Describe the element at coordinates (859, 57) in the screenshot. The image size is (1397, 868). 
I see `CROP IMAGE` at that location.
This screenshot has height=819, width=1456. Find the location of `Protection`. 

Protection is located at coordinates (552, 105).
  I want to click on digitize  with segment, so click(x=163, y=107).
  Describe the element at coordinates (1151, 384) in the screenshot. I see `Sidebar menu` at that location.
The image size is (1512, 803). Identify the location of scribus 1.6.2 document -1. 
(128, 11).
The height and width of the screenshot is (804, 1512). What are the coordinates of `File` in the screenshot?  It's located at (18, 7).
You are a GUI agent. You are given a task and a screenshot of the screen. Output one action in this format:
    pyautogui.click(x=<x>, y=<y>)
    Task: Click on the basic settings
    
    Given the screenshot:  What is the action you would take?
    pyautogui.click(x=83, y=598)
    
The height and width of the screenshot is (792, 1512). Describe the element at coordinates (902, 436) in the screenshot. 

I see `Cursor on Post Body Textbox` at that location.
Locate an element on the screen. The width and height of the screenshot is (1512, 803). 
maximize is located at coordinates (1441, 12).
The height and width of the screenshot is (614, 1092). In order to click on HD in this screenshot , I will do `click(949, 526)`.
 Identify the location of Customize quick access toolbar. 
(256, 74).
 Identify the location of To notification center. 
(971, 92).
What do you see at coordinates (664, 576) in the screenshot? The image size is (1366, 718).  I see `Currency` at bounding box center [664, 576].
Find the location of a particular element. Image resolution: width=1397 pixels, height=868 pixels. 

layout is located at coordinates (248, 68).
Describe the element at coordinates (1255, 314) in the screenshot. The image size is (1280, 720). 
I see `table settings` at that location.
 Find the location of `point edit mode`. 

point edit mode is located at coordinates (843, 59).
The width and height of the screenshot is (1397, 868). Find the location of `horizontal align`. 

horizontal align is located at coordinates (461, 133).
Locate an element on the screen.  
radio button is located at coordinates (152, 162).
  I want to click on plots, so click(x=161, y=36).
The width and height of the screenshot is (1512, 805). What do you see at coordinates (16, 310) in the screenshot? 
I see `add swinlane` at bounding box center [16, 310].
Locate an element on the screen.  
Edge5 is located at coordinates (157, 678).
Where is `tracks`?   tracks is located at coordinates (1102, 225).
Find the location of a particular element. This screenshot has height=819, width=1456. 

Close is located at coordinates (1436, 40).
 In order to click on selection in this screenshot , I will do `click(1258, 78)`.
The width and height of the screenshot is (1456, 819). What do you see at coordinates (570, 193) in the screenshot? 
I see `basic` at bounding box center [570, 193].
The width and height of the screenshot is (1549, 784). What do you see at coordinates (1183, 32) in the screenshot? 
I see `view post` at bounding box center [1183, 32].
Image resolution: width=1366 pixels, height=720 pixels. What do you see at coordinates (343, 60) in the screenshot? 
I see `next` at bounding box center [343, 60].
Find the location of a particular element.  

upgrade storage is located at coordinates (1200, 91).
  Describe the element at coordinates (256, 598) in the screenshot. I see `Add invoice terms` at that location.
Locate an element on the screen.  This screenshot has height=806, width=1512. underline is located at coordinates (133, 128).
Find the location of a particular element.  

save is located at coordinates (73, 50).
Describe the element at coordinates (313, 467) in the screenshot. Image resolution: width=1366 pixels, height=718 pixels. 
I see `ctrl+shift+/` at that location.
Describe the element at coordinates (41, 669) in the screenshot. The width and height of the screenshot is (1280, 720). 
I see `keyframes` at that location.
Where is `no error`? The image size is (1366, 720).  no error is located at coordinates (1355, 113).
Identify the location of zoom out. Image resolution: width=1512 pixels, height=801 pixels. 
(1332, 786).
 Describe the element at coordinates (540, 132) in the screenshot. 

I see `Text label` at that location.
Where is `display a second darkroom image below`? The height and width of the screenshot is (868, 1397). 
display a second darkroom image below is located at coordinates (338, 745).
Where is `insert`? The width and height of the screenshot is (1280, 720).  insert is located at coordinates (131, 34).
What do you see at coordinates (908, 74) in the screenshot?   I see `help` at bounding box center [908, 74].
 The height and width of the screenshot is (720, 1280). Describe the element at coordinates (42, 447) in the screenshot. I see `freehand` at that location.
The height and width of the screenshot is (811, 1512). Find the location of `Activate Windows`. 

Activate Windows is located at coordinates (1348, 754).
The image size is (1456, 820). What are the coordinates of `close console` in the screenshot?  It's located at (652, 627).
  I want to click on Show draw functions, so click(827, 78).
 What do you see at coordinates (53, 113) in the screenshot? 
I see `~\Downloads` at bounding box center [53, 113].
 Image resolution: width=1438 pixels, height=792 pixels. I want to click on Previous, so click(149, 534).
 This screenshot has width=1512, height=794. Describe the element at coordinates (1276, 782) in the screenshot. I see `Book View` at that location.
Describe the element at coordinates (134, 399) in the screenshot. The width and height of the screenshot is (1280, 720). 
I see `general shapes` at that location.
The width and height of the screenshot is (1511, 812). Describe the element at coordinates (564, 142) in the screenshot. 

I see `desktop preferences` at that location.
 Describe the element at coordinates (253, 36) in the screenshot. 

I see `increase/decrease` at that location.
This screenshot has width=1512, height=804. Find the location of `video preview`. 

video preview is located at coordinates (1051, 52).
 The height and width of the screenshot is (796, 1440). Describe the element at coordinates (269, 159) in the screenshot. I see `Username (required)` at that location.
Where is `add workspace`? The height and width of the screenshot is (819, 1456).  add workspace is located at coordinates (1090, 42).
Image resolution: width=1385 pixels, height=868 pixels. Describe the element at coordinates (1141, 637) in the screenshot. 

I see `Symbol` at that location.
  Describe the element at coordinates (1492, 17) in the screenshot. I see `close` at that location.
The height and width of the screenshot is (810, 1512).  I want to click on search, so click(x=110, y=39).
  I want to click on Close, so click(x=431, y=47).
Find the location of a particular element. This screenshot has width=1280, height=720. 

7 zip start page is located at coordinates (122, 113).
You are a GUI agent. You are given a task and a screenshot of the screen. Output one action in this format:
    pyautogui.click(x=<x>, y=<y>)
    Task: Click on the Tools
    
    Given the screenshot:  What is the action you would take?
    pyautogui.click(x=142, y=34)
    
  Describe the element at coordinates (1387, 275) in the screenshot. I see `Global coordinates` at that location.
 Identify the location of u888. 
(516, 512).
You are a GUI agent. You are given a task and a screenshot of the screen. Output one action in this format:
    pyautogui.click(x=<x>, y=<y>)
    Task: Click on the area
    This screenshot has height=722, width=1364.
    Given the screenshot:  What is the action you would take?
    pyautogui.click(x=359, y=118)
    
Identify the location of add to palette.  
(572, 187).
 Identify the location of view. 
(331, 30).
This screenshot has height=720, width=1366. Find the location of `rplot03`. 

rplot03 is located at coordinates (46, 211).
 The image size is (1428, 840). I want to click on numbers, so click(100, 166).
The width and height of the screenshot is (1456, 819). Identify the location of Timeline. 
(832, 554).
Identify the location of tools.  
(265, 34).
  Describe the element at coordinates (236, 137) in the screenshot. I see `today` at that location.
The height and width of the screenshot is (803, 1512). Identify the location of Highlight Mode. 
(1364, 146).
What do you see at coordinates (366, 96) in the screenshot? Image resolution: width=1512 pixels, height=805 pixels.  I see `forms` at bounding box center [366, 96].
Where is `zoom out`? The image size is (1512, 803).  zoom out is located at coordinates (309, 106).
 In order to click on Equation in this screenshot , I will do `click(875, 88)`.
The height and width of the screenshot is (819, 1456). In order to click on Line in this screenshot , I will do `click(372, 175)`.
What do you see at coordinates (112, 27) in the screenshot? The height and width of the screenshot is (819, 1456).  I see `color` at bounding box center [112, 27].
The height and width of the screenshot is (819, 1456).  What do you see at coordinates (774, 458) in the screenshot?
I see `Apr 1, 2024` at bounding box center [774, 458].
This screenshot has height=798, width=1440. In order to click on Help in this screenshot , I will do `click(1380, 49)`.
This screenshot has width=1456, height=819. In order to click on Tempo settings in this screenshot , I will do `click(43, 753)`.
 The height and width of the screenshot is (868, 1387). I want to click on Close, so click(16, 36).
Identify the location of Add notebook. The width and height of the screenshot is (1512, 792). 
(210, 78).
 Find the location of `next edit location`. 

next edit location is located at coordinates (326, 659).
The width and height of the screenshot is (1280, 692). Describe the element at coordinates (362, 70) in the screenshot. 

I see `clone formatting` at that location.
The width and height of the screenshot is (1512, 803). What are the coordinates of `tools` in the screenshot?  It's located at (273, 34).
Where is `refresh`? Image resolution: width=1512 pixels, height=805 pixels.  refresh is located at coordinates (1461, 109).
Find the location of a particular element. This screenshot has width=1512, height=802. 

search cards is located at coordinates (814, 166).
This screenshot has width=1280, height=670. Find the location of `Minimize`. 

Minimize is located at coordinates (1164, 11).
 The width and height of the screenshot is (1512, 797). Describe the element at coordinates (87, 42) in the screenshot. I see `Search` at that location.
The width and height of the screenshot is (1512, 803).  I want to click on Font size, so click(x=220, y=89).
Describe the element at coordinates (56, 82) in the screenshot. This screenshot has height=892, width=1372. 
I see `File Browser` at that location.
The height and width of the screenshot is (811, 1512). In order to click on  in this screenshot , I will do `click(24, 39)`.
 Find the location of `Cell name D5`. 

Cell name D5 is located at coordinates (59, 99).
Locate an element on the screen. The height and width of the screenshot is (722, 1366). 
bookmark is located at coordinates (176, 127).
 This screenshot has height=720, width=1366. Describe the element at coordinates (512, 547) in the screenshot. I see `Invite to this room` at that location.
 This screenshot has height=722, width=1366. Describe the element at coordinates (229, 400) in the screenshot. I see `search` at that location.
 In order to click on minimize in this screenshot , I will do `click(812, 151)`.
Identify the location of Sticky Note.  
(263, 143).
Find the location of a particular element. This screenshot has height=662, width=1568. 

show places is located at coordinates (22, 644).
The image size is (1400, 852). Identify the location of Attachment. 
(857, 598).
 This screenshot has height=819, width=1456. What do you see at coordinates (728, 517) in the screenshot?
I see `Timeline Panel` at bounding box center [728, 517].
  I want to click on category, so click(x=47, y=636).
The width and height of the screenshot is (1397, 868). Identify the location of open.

_ _ _ _ _

Direction. Please repeat the records word for word, starting with their first line and going on through the line with "point edit mode is", including that line.

Reply.
Describe the element at coordinates (859, 57) in the screenshot. The image size is (1397, 868). 
I see `CROP IMAGE` at that location.
This screenshot has height=819, width=1456. Find the location of `Protection`. 

Protection is located at coordinates (552, 105).
  I want to click on digitize  with segment, so click(x=163, y=107).
  Describe the element at coordinates (1151, 384) in the screenshot. I see `Sidebar menu` at that location.
The image size is (1512, 803). Identify the location of scribus 1.6.2 document -1. 
(128, 11).
The height and width of the screenshot is (804, 1512). What are the coordinates of `File` in the screenshot?  It's located at (18, 7).
You are a GUI agent. You are given a task and a screenshot of the screen. Output one action in this format:
    pyautogui.click(x=<x>, y=<y>)
    Task: Click on the basic settings
    
    Given the screenshot:  What is the action you would take?
    pyautogui.click(x=83, y=598)
    
The height and width of the screenshot is (792, 1512). Describe the element at coordinates (902, 436) in the screenshot. 

I see `Cursor on Post Body Textbox` at that location.
Locate an element on the screen. The width and height of the screenshot is (1512, 803). 
maximize is located at coordinates (1441, 12).
The height and width of the screenshot is (614, 1092). In order to click on HD in this screenshot , I will do `click(949, 526)`.
 Identify the location of Customize quick access toolbar. 
(256, 74).
 Identify the location of To notification center. 
(971, 92).
What do you see at coordinates (664, 576) in the screenshot? The image size is (1366, 718).  I see `Currency` at bounding box center [664, 576].
Find the location of a particular element. Image resolution: width=1397 pixels, height=868 pixels. 

layout is located at coordinates (248, 68).
Describe the element at coordinates (1255, 314) in the screenshot. The image size is (1280, 720). 
I see `table settings` at that location.
 Find the location of `point edit mode`. 

point edit mode is located at coordinates (843, 59).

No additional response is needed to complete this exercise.